What My Hands Remember – 4

Another installment of my writing on my author friend Luis Alberto Urrea’s prompt “What Your Hands Remember.”

Pulling My Radio Antenna Up and Down

Some memories are more mundane, but my hands don’t care. They remember just the same. One of the first significant things I bought was an am/fm transistor radio. I saved my allowance and purchased this marvel of technology with my own money. It was black plastic, about 4 by 5 inches and about an inch and a half thick. So small! So portable! I could take it anywhere to listen to Ron Ugly Thompson play the hits on KCBQ. And it had this cool leather holster which snapped on, with holes to allow access to the controls, a window so you could see the dial, and tiny holes punched over the speaker to let the sound out. It even had an earphone!

My hands remember pulling the antenna out and pushing it in. Over and over.

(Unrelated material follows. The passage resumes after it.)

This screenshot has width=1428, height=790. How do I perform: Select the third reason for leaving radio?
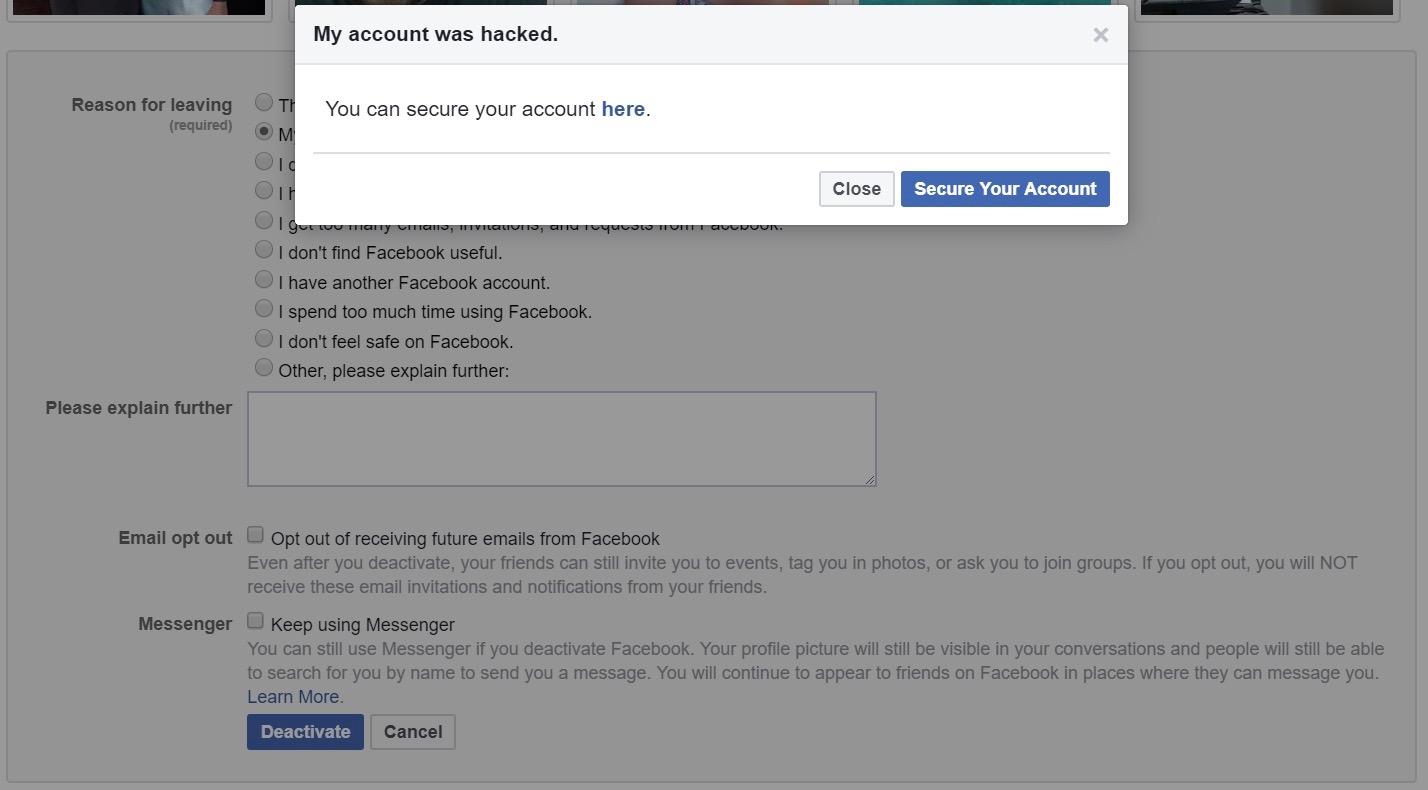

Feeling the metal-on-metal scraping inside as each section slipped along inside the next larger one.

My First Guitar

I was about ten years old when I made another purchase. For $50 I bought my first guitar from Sears. My hands remember the pain of pressing on the steel strings, twisting the tuning pegs. holding the pick, struggling to master this new way to express music. Fumbling to form the chords. Piano had become so easy; this was hard. And on a piano, if you pressed the right key, the sound was right. The piano produced the tone. But on a guitar, if you didn’t press hard enough, the sound was muffled or buzzy.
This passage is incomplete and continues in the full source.